When we arrived at the Giant's Causeway, the sunshine was beginning to retreat behind the clouds and the sky wasn't quite as blue as it had been earlier - but this just added to the moody ambience of the causeway itself! I have never been to such a touristy area with my camera before - those who complain about the Lake District being overcrowded would faint at the amount of people who were visiting here all at once - but the area was vast enough that I was able to get many photographs with ease without people in them, as well as being able to wander down parts of the shore which other people hadn't quite reached yet! I felt that the high amount of people in the area meant I had to focus a little more creatively on my shots - looking over my shots, I was pretty successful given how many brightly coloured jackets there were!. We made our way off from the main path to a quieter bit of shore underneath the cliff face that formed the Giant's Causeway to have our lunch - if we had been feeling a bit less lethargic after driving for over 4 hours we would have had lunch at the top of the cliff, but we still had a magnificent view to admire whilst we ate and it was accompanied by the moody soundtrack of cold winds weaving between rocks and the waves atching in the breeze. I would love to properly explore the Causeway coast as there is so much to see at every corner, so if ever I visit Northern Ireland I would probably travel to Larne and stay closer to that area rather than Belfast as we did this time so that I could really take advantage of the beautiful northern coast and more of what this beautiful country has to offer within its rural regions!


The following day, we decided to have a peaceful time with no concrete plan other than to see which roads took our fancy. We started our morning with a visit to the National Trust area of Kearney which rested on the coast looking back towards mainland UK with quaint little cottages dotted up and down. There were quite a few geocaches in this area so we used them as our guide as we strolled along, initially south towards Portaferry which was quite a rocky coastline with waves crashing against them creating a beautiful soundtrack for a lovely Sunday morning. We looped back and found a few more geocaches heading north up the shore before sitting for a while as sunshine shared some heat between the clouds. It was lovely to see how much of the coastline was open to the public, with well maintained paths and plenty of benches for you to sit at and enjoy the vista - we also had a little chat with a lady and her two dogs about nature and photography which was lovely. We then decided to head down the quieter roads towards Portaferry and Strangford Lough for our next adventure of the day (and some lunch!). We boarded the car ferry across the water and found a cute little coffee shop to grab a brew and bite to eat, whilst deciding we would head down to Downpatrick. On our way to Downpatrick we were surrounded by beautiful green fields and trees, some were speckled with patches of yellow or orange as a few leaves were slowly starting to turn as Autumn approaches. Once we arrived we paid a visit to the grave of 'St Patrick' which was at the church in Downpatrick - it is a contested subject as to whether it truly is the remains of the St Patrick, particularly as the body was originally buried elsewhere - but it was still nice none of the less to visit a place where such a large and vibrant part of the magic of Ireland!
##########
**What the exercise asks:**
Please list every color named in the travel excerpt above.

**Dataset excerpt:**
##########
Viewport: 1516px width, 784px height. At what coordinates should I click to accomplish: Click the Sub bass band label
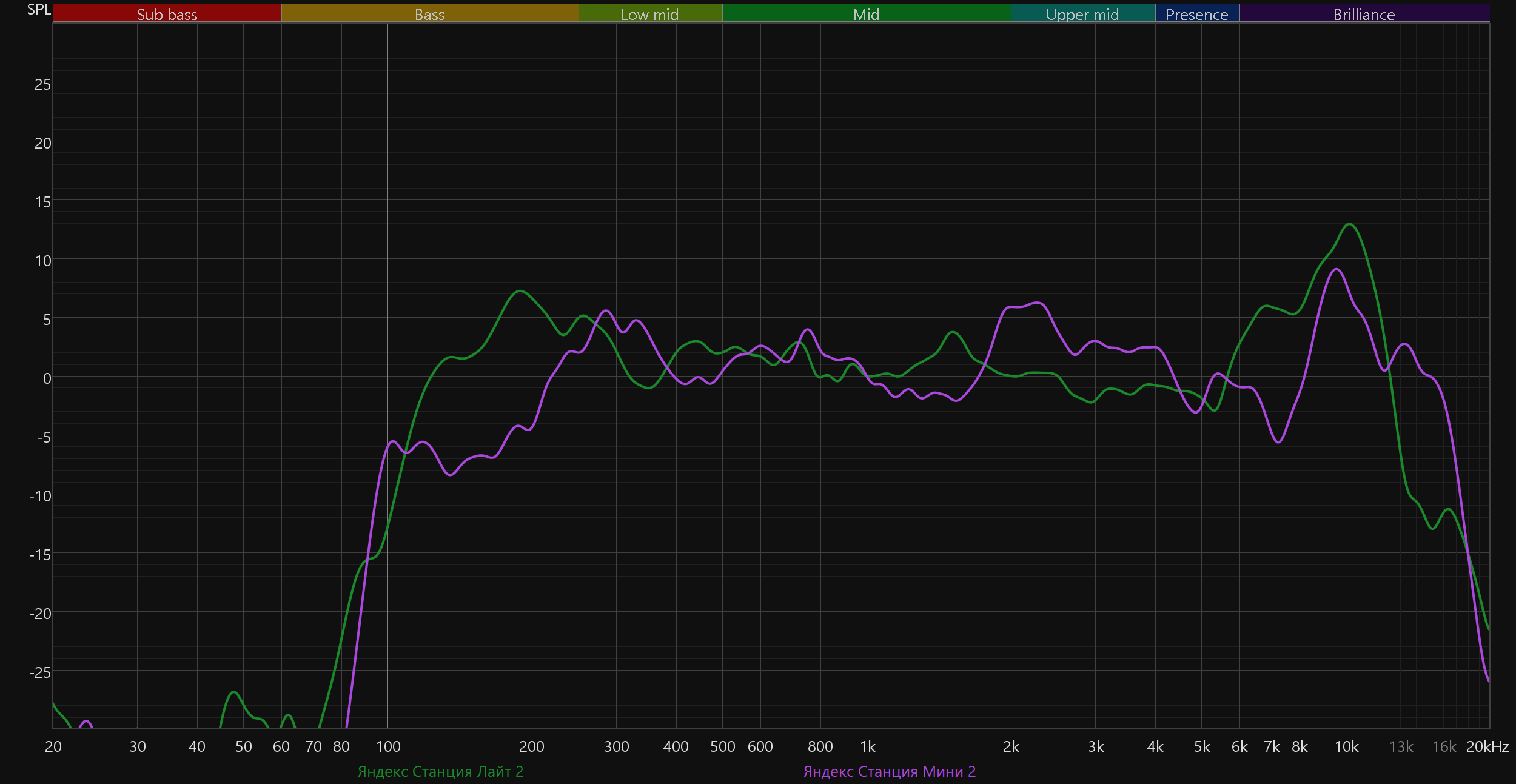[167, 14]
##########
**Answer:**
Blue, green, yellow, orange